Wright & Filippis - Rehabilitative Health Care
Advances in Prosthetics Could Fuse Nerves with Fake Limbs
The biggest barrier to making lifelike prosthetics a reality is the body’s own nerves, which severed by amputation, can no longer transmit or receive any sensory signals.

But now a team of scientists believe they have overcome this barrier. They are trying to fuse severed nerves with robot limbs, to create a direct neural-prosthetic interface. Their research is still in the early stages, but if successful, it would yield artificial arms and legs that can move with agility; recognize changing temperature; and restore even subtle sensations of touch.

Dr. Shawn Dirk and his colleagues set out to develop a synthetic substance that could act as a scaffold and support tissue growth. The material for the scaffold had to be flexible and fluid, but it also needed to be extremely conductive. An effective neural-prosthetic interface would need to transmit thousands of different signals per second to mimic the behavior of a real limb and its relationship to the brain and body.

Dirk and his colleagues have developed their own interface out of biocompatible polymers meant to mimic the properties of nerve tissue. The material is porous, so that nerves can extend through it, and lined with electrodes, to vastly enhance conductivity.

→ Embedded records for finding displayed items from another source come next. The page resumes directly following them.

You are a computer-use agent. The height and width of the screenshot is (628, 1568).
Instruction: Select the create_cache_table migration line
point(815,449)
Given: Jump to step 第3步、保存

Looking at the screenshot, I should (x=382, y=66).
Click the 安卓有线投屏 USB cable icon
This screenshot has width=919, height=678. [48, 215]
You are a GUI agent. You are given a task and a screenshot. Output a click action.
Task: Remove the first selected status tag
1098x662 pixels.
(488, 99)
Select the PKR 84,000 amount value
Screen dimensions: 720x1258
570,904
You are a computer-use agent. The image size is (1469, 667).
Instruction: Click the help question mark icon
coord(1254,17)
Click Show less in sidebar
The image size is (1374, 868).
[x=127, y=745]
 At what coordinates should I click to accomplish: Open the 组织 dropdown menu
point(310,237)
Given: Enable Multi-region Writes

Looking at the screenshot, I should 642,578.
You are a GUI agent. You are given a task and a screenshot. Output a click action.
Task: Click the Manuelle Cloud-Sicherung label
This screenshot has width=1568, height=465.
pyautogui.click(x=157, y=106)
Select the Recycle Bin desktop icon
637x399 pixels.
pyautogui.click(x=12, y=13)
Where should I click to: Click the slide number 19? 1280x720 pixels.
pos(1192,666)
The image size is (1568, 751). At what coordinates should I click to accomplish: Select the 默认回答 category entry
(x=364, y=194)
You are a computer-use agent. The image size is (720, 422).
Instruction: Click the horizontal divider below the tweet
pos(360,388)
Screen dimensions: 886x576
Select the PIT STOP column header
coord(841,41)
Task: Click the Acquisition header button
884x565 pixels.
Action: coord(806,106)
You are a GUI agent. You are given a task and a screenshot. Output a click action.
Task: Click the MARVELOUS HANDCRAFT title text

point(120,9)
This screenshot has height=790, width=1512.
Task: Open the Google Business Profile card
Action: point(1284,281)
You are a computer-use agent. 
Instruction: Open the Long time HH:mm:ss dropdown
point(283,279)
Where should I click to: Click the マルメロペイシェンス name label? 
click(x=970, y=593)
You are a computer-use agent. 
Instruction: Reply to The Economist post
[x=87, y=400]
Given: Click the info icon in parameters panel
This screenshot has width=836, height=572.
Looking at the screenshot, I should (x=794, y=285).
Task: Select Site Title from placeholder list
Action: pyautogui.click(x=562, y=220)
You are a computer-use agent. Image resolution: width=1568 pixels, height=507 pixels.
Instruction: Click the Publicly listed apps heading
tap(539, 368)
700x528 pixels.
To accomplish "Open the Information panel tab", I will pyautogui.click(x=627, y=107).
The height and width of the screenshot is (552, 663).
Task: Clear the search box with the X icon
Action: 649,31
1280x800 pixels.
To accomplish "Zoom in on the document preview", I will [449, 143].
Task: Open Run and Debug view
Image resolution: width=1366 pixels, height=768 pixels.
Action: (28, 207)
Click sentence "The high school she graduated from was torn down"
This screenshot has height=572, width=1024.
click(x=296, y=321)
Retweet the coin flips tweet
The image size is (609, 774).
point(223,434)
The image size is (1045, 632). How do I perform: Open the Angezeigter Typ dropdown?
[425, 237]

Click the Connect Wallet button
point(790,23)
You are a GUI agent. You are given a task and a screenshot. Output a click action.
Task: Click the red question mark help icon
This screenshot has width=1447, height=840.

When surgeons placed the scaffolds onto the severed leg nerves of rats, it did not take long before the rats’ own nerve fibers started to grow through the scaffold and fuse back together. Even better, the synthetic material was not rejected by the rats’ immune systems.

This finding marks a huge improvement over previous research efforts, although a direct neural-prosthetic interface is still years away. But if this polymer holds up in subsequent tests, it will mean far more lifelike prosthetics, and a real chance of incorporating an artificial limb into an amputee’s sense-of-self.